ENERGY TRANSITION: The complex path to net zero
Technology entrepreneur Elon Musk once described the ongoing use of fossil fuels and their generation of a vast carbon footprint as “the dumbest experiment in human history.”
Not everyone will agree with his assessment of the petroleum, gas and coal sectors, which have powered the world’s growth for decades. Nonetheless, the twin goals of supply chain security and sustainability are now driving a transformational shift in the global energy mix and instilling a sense in governments, consumers and corporates that inaction is not an option.
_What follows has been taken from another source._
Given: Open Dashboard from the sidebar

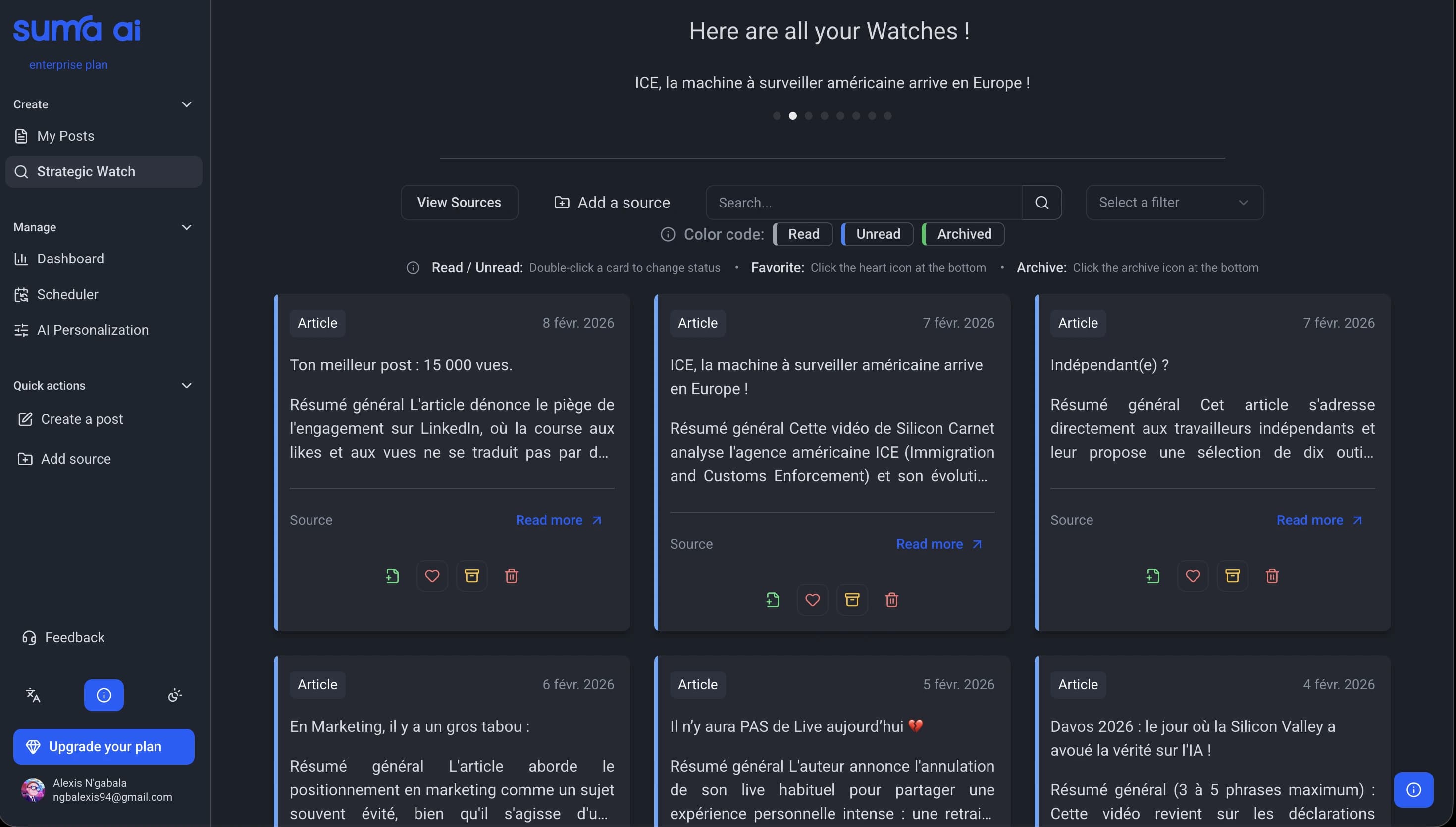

Musk’s point, made during a podcast interview with US host and commentator Joe Rogan, was that the world needs to switch to clean energy technologies in order to limit global warming and avoid climate catastrophe.
The chief executive of electric vehicle (EV) company Tesla does, of course, have an enormous financial stake in the future of clean energy. But he’s also right about the vast shift required if Paris Agreement commitments to restrict global warming to less than 2 degrees Celsius above pre-industrial levels are to be achieved.
That’s going to require a dramatic increase in the supply of metals and minerals used in batteries and charging stations for EVs, renewable energy such as wind, solar and hydrogen, and infrastructure including bridges, roads and electricity grids. It is also going to require emissions-heavy industries such as steel to decarbonize through the development of new technologies and find a pathway to net-zero steelmaking.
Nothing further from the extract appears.